We must make BVI peas soup and fish in mayonnaise sauce just as popular.  We must create poets and novelists that the world reads.  We must create music that the world hears.  We must create fashion that the world wears.  We must create visuals that the world wants to see.

Culture is not static.  I love the heritage dancers and the lashing dogs, but culture continues to grow and develop.  We see African American culture giving us Negro Spirituals, Jazz, Rhythm and Blues, Rap, Contemporary R&B and so on.  We see fashion develop from when they wear wearing bell bottoms to wear they have rips in their jeans.  We must recognise that Showtime, Extreme, Primetime, Vibe, OMG are the continuous evolution of culture.  Kristin Frazer, Markita Turnbull, and Akeem Stanley.  Iyaz and Monea.  Creative Arts, Krazy Threads, Nova Vita.  We must create platforms for our cultural artisans.  We must provide workshops for our young artists to grow and develop.  We must have events that expose our talent.  We must help artists secure financing to expand our production.  We must expose our cultural artisans to what is happening in the region in hopes of exporting our art.

The Department of Culture must be the body that leads the charge.  There must be a clear recognition that the Department, like any other department in government, has trained technical persons who work along with administrators to facilitate the needs of the sector.  We need museum curators, trained dramatists, musicians, visual artists, those trained in creative writing, and other areas that can lead these efforts.  This can be compared to the way that the department of agriculture has agronomists, veterinarians, and laboratory technicians.  We have begun attracting a new crop of young talent with persons like Anika Christopher, a young, talented writer.  I am hopeful that we can add to our talented team in the future, and I am absolutely certain that the Minister of Finance, a former Minister of Culture, will help me to add the positions I need to revolutionise the Department.

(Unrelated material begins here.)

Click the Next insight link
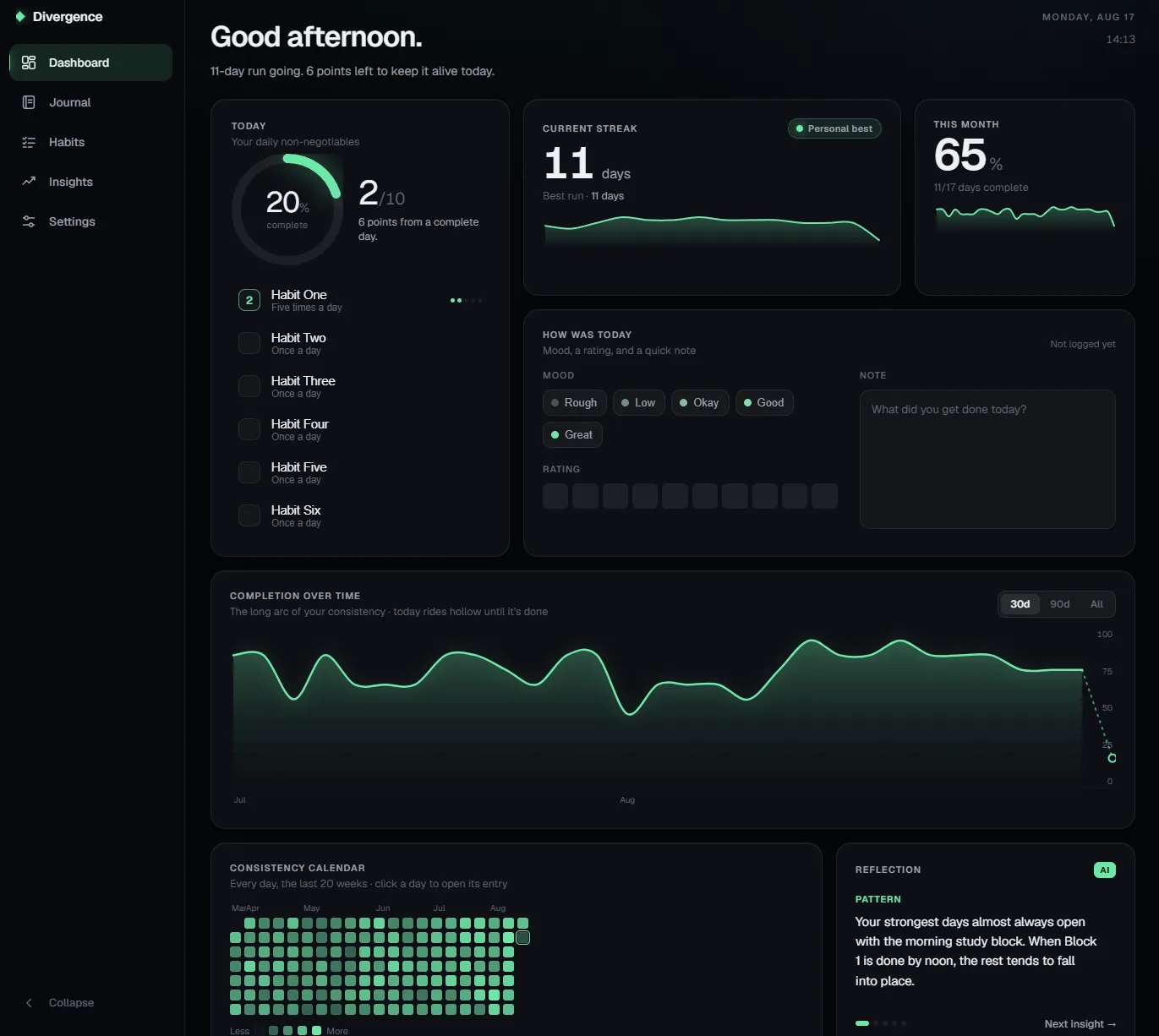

I end my remarks by showing my gratitude to the Director of Culture, Dr. Katherine Smith.  She is a like-mind and kindred spirit, and we are completely aligned in our vision for culture moving forward.  I am extremely pleased with what we have been able to accomplish thus far, and I am truly optimistic about the future.  Please support and enjoy the activities throughout the month.  I thank you for your kind attention and God bless you!